Saturn almost certainly had a much larger ring system early on in its history, but that material has collapsed to form the moons of Saturn that we see today. Astronomers name planets after their parent stars starting with the letter “b.” Why “b” and not “a”? The reason is that the star is considered to be the first object in the system and is called “a,” so any planets found will be “b,” “c,” “d,” and so on. The planet J1407b has rings that will ultimately collapse into moons around it, and there may be Saturn-sized rings right next to the planet sometime in the next few million years. Once we saw that our light data indicated that there was a giant object floating in space around a star some 400 light years away, we used the world’s largest telescopes to try and take a picture of this amazing system. We knew that the telescopes were not powerful enough to see the individual rings, but we thought that maybe we could see the planet itself glowing at the center of the rings.

Searching for J1407b

To look for J1407b, we used cameras that see heat instead of the light we see with our eyes. All warm objects glow with heat energy, which has a wavelength that is three to four times longer than the light we see with our eyes. We expect to see this “heat glow” from the planet because a planet is a big dense ball of gas that heated up when it was formed, but the rings are made up of lots of tiny rocks that cooled off quickly, so we cannot detect the rings this way.

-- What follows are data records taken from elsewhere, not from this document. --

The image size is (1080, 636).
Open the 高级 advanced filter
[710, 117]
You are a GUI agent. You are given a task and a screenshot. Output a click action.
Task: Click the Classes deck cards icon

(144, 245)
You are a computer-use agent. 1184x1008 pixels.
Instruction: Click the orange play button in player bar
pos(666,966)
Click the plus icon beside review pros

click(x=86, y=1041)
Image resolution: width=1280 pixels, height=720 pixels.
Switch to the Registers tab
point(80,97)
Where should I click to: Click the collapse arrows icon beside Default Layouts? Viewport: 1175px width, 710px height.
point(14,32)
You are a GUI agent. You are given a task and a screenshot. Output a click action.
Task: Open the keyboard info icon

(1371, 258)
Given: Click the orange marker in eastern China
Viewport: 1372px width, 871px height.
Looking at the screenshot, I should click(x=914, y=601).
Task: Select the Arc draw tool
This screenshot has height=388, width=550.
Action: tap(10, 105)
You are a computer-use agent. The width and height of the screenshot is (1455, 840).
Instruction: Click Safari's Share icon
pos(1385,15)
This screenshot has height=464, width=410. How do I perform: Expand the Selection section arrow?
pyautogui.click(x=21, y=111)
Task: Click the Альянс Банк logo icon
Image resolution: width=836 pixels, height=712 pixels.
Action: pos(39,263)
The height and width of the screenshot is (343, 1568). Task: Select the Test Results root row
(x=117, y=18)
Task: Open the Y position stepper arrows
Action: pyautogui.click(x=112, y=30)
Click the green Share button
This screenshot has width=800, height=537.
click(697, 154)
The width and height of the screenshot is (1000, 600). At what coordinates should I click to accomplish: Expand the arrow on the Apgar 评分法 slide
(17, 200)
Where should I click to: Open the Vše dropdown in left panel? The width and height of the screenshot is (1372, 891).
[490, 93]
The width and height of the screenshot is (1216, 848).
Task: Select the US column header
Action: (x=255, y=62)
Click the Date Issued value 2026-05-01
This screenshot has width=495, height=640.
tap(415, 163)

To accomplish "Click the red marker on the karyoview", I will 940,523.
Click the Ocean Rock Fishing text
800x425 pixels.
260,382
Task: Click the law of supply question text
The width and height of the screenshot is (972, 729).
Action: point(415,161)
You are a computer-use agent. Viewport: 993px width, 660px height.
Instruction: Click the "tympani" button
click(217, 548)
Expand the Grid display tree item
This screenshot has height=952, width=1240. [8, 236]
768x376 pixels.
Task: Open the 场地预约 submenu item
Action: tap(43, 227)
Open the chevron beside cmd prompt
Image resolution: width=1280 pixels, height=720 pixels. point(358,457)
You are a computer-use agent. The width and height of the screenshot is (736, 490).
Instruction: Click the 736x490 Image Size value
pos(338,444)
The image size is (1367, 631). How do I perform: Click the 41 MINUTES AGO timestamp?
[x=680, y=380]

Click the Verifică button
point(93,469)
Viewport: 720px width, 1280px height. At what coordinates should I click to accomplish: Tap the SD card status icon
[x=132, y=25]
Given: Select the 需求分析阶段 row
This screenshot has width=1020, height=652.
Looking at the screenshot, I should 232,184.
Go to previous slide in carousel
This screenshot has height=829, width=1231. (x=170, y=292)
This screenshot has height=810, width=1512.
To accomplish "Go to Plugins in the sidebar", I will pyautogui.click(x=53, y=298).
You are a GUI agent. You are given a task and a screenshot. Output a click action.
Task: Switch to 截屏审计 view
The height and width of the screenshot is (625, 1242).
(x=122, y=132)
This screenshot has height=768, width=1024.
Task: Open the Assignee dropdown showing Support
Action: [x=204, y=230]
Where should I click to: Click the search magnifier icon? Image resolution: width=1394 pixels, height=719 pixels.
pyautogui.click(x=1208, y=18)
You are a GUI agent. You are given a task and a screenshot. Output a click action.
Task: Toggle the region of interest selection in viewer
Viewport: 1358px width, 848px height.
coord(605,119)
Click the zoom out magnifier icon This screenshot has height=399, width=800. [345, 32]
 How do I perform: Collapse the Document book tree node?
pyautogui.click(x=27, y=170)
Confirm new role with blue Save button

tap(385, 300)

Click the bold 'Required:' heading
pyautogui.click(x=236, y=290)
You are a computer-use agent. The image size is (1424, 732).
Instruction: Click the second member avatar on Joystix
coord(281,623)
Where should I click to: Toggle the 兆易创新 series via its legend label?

We did not see anything next to the star when we looked with the heat-detecting telescope – but this does not mean the planet does not exist. We know that the rings are there, and you need a planet’s gravity to hold rings in place, so what the telescope data told us was that the planet was smaller than we thought it would be. Even with the world’s biggest telescopes, we cannot see very small planets, and so we know that the planet around J1407 is at most 80 times heavier than Jupiter, but not more than that, otherwise we would have seen the telltale heat glow with the telescope.

The star J1407 is relatively bright and can be seen using small telescopes, and so we asked amateur astronomers from around the world to look at the star and take pictures of it. We are now waiting for the rings to move in front of the star again, but we do not know exactly when this will happen. Our best calculated guess is that it will happen in the next 10 years – or it could start happening tomorrow! The best way to find out is to keep looking at the star and waiting for it to happen again.

We can also look back through old data while we wait for the next transit to occur. Before digital cameras became a part of telescopes around the world, astronomers would use photographic plates to take pictures of the sky. Photographic plates are very thin sheets of glass about the size of your head, and they are coated with a special light-sensitive chemical that goes from clear to black when light hits it. These plates were put into telescopes in complete darkness, then pointed at the sky for many hours at a time, and then washed with chemicals in a dark room so that the astronomical objects appeared as dark blobs on the transparent glass plate. Many hundreds of thousands of photographic plates were taken of the night sky over the course of 100 years, and a collection of photographic plates at the Harvard Observatory – called the DASCH project – are being copied to a computer using a special scanning camera. We can use this old data to search for previous transits of the rings in front of J1407, and it is something we are still checking out right now.

An Upcoming Young Planet’s Transit

We would like to know when a planet will move in front of its star. And it just so happens that we have a star with a planet that will move in front of it in 2017 – the star is called beta Pictoris, and it has a planet that is about 10 times heavier than Jupiter in orbit around it, called beta Pictoris b. Pictures of this planet have been taken since its discovery in 2010 [5], and we can see that the orbit of the planet will move the planet in front of the star sometime in 2017. We cannot be sure exactly when this will happen, since the measurements of the exact position of the planet are very difficult to make with such a bright star next to it.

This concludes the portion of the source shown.